When had he assigned an essay? Harry stared at him but saw nothing in those coal black eyes. He huffed and pulled out his parchment. He wasn't about to ask Snape what essay he was talking about. Instead, he hunched over the parchment and pretended to write.

Snape sniffed and turned his back to wave his wand at the chalkboard. The day's date appeared in the upper right corner.

Somehow the pictures of Harry's home had fallen out of his sack. He bent to retrieve them when suddenly a dark shadow fell over him.

"Stealing, Potter?"

The voice was angry and very nearly demented.

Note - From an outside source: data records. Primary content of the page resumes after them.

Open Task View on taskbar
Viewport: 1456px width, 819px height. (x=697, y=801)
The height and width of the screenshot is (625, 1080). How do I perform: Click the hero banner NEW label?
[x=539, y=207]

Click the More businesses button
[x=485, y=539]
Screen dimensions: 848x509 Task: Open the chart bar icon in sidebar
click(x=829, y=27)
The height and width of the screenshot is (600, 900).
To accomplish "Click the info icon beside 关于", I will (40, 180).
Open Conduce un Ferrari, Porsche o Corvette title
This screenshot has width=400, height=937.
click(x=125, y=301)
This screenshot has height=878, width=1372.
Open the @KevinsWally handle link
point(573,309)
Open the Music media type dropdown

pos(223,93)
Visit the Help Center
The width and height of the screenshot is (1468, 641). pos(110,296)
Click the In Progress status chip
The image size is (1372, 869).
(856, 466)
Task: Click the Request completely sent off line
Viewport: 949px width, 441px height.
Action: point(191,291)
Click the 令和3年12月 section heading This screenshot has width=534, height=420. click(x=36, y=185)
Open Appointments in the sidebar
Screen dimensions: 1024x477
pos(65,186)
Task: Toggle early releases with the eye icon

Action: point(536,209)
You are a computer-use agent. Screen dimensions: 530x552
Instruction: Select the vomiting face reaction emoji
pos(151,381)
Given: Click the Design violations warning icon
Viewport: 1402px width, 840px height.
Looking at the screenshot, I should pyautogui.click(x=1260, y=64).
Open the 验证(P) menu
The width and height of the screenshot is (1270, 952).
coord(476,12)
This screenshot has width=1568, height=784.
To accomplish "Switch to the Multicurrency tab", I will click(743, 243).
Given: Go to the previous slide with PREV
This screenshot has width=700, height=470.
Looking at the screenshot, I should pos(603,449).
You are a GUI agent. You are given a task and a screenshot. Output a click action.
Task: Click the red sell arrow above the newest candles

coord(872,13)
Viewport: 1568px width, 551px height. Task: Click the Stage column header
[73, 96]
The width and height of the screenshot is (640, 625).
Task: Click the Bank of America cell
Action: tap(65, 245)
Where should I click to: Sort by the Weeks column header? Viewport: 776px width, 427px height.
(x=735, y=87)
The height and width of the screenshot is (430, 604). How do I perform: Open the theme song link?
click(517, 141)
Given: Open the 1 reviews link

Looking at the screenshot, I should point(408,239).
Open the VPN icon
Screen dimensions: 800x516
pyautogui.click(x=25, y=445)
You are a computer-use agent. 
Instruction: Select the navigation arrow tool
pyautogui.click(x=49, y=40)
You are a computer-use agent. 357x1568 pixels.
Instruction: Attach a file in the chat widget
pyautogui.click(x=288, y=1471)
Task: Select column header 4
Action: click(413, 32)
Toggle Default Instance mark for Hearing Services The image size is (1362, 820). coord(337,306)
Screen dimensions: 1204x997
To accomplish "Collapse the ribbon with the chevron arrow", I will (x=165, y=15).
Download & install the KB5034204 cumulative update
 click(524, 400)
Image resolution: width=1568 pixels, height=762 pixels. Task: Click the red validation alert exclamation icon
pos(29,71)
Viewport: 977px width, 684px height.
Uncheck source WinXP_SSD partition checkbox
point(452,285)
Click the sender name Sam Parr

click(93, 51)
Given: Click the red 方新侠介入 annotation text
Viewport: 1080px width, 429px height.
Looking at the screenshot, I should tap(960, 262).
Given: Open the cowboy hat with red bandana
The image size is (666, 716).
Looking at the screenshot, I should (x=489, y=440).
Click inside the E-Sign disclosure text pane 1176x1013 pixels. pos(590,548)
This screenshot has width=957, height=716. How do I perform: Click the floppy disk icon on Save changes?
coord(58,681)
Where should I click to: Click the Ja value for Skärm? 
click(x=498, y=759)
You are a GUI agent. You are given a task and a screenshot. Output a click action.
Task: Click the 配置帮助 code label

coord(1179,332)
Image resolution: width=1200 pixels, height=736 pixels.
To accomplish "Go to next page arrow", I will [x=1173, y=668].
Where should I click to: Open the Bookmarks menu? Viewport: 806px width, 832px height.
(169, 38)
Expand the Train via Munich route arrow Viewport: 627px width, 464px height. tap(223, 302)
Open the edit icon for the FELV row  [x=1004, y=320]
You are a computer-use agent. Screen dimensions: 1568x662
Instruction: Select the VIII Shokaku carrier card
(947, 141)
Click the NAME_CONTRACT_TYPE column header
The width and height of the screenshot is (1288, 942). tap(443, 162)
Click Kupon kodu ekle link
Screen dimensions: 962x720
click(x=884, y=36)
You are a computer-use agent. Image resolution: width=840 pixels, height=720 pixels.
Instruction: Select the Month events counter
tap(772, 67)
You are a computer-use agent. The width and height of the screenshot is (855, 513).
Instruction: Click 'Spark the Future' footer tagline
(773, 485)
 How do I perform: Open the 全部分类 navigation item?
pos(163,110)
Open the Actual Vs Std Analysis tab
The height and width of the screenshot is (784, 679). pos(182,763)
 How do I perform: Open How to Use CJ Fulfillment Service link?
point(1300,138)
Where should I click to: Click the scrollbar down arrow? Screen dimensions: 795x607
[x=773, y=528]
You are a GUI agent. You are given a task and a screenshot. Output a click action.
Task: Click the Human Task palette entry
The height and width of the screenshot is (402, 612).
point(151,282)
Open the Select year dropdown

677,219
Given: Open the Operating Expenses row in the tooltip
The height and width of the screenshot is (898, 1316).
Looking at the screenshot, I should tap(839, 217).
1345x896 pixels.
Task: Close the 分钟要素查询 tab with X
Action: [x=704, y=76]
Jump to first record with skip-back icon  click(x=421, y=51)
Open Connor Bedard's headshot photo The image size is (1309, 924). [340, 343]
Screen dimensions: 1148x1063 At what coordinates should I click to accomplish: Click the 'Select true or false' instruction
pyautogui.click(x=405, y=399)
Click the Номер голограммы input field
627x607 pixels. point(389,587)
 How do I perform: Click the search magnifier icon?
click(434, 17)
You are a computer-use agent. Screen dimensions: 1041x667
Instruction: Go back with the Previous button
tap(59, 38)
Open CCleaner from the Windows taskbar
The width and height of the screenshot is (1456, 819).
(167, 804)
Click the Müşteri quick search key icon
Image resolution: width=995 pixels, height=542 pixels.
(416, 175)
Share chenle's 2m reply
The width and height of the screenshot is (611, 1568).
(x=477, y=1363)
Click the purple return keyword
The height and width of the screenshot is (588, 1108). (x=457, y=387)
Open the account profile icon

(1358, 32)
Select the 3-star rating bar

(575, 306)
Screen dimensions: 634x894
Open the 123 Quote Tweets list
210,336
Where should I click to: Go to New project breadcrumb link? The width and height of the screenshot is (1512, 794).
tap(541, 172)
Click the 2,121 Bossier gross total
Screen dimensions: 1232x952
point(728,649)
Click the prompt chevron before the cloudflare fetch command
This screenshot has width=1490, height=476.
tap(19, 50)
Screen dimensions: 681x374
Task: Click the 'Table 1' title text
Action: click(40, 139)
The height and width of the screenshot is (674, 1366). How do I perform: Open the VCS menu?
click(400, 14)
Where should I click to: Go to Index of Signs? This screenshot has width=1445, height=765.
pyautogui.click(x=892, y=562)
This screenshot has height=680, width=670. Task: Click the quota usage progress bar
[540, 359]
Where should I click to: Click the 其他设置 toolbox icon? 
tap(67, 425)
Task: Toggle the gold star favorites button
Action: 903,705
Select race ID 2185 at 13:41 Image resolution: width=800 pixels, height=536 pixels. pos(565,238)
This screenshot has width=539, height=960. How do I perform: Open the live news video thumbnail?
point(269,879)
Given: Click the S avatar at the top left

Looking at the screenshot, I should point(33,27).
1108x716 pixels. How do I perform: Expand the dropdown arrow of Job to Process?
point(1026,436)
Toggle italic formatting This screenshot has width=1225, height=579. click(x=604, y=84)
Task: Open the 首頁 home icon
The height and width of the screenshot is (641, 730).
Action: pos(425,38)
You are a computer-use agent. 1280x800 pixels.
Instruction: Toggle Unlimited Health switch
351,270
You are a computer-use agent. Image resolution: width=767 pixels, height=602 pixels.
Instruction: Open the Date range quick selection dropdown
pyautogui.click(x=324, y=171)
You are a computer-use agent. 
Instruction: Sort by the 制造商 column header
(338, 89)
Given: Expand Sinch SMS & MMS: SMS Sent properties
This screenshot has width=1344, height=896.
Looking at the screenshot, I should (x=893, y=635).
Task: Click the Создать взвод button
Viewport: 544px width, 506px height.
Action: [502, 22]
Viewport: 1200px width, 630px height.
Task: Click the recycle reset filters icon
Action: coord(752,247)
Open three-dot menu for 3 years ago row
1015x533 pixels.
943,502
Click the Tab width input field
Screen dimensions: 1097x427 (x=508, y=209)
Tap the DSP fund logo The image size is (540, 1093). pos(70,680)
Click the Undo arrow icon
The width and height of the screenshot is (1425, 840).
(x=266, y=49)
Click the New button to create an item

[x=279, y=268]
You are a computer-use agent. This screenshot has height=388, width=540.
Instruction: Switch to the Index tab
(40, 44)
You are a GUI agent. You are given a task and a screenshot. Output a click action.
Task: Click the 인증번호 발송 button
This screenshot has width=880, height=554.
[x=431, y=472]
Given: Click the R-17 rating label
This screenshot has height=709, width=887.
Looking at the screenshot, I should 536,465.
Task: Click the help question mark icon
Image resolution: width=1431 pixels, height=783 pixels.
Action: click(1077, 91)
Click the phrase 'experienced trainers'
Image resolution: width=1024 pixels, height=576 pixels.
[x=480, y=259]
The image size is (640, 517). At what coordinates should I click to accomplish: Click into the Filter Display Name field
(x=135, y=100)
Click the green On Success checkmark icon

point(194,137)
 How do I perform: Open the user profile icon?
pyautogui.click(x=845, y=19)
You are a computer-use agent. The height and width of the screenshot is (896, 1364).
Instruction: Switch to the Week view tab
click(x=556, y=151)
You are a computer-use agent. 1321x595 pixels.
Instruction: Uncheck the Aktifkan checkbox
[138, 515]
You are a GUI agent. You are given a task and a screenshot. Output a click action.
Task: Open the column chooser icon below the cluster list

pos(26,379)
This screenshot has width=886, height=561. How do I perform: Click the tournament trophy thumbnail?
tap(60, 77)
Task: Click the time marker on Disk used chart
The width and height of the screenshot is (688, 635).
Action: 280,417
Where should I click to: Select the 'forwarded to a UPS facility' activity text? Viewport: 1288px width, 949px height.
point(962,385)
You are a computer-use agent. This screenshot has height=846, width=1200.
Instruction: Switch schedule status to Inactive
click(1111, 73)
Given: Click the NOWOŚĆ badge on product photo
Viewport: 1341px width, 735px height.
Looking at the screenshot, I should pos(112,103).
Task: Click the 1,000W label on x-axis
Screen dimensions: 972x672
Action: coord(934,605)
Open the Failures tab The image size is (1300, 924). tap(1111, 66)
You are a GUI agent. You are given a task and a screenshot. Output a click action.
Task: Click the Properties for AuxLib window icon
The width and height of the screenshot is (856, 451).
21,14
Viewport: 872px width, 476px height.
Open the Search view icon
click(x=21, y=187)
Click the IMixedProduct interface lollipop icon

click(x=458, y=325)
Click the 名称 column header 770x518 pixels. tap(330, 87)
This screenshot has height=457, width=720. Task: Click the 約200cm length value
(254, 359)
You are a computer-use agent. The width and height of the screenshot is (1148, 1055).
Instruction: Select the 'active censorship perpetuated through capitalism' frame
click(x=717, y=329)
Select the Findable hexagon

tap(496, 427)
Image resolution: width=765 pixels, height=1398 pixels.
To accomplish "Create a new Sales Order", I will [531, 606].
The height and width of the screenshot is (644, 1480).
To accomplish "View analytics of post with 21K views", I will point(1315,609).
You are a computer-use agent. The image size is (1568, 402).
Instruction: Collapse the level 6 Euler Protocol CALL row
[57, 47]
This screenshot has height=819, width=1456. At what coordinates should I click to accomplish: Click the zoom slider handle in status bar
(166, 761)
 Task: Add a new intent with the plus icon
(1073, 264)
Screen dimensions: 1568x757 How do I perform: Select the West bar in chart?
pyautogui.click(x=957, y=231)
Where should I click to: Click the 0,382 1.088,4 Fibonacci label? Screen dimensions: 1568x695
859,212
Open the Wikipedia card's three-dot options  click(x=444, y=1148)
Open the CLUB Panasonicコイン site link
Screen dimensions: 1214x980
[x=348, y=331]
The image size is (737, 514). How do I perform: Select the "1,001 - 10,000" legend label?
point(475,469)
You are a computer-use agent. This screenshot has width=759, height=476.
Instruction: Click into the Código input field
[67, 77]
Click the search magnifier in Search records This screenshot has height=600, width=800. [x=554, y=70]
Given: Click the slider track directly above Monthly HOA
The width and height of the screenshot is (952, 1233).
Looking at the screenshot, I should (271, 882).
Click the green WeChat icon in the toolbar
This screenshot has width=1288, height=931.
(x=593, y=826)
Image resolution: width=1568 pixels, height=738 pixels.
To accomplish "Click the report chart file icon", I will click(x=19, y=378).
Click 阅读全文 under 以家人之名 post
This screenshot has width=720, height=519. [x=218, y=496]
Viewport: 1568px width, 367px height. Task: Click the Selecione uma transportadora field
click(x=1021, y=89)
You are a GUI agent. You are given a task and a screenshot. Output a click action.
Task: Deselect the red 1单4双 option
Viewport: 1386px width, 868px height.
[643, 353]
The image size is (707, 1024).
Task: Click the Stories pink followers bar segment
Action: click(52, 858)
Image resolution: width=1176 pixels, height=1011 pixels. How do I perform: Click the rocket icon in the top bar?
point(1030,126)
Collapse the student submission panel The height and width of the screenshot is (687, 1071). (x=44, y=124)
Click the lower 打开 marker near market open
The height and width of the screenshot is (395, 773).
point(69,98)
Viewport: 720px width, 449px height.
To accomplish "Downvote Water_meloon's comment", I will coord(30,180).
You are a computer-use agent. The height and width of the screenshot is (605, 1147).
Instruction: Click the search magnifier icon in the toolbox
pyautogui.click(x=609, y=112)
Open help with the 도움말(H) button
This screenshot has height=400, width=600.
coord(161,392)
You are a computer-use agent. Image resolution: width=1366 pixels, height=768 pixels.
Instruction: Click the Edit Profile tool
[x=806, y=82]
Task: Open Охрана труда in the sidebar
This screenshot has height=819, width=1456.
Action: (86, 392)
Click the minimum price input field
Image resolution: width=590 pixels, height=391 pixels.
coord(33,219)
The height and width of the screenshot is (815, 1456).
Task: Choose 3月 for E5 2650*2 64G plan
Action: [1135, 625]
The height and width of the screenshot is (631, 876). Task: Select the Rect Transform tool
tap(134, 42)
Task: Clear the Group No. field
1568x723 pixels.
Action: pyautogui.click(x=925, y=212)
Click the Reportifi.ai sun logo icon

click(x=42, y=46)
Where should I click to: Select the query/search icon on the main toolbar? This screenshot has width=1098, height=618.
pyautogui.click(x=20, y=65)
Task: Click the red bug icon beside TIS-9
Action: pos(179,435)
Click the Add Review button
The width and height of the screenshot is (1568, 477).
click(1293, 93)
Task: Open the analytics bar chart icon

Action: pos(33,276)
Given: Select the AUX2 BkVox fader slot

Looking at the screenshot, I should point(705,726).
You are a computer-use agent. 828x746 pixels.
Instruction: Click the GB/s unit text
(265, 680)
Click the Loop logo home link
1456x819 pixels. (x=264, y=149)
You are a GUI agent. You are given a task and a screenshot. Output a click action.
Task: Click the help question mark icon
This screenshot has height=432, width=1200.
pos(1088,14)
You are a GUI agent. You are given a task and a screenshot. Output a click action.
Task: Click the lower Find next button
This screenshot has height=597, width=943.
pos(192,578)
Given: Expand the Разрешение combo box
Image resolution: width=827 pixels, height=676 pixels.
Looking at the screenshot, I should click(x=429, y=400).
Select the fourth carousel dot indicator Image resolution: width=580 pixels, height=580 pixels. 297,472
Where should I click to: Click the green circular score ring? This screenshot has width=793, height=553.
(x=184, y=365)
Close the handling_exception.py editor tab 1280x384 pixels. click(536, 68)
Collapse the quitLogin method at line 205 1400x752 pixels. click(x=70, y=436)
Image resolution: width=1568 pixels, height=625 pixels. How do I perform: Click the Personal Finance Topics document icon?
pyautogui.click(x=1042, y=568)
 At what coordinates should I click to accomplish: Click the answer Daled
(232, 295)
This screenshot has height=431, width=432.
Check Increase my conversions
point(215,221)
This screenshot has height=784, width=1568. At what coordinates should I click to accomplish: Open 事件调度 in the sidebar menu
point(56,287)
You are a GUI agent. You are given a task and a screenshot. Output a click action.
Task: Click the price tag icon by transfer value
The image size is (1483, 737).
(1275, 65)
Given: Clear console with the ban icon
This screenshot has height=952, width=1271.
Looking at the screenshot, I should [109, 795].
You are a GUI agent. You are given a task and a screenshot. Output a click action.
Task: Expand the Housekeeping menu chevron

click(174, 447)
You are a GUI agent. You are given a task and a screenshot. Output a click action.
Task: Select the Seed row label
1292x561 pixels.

Harry shrank back in his chair. "I didn't steal them from you," he said weakly.

Snape's palms pounded onto Harry's desk. "How did they come to be out of my gradebook?"

"They fell out," Harry said. He straightened, finding it hard to do with Snape's nose nearly touching his. "But they're pictures of MY house!"

Snape stepped back at this. For a second, Harry saw a waver of fear in his eyes and then he sneered. "Indeed. And what a hovel it is. Tell me, did James Potter build this crude crib with his bare hands?"

Harry glowered at Snape, knowing he hated him much more than Snape could ever dream of hating him. "How would I know? He died when I was…" His voice fell away. He had suddenly recalled a horribly embarrassing memory, one of his father toilet-training him. But James had died when Harry was only fifteen months old. And he hadn't even been talking then but he remembered carrying on full conversations with a black-haired man who smiled a lot.

Snape was grinning widely like a jackal who had just killed its prey.

Harry hated him.

"Incidentally, I saw the lock on the broomshed had been jimmied." (Harry sucked in a breath.) "Since first years aren't permitted to fly, that will be twenty points from each Gryffindor involved."

Harry tried not to listen as forty rubies rattled down the Gryffindor hourglass.

Snape's lips formed a thin line. "In addition, breaking into the broomshed carries the penalty of fifty points each. With detention."

"Detention?" Harry exclaimed. He hadn't meant to say it aloud and hated that Snape's eyes glowed with pleasure.

"Yes, my office. Tonight at seven. Do not be late."

Harry glared at his desk. Why did Snape hate him so much?

"Oh, yes. Tell Weasley--" Snape's glare disappeared and he actually looked flustered. "Rather, the skinny one with bad skin, that he has detention with Argus Filch."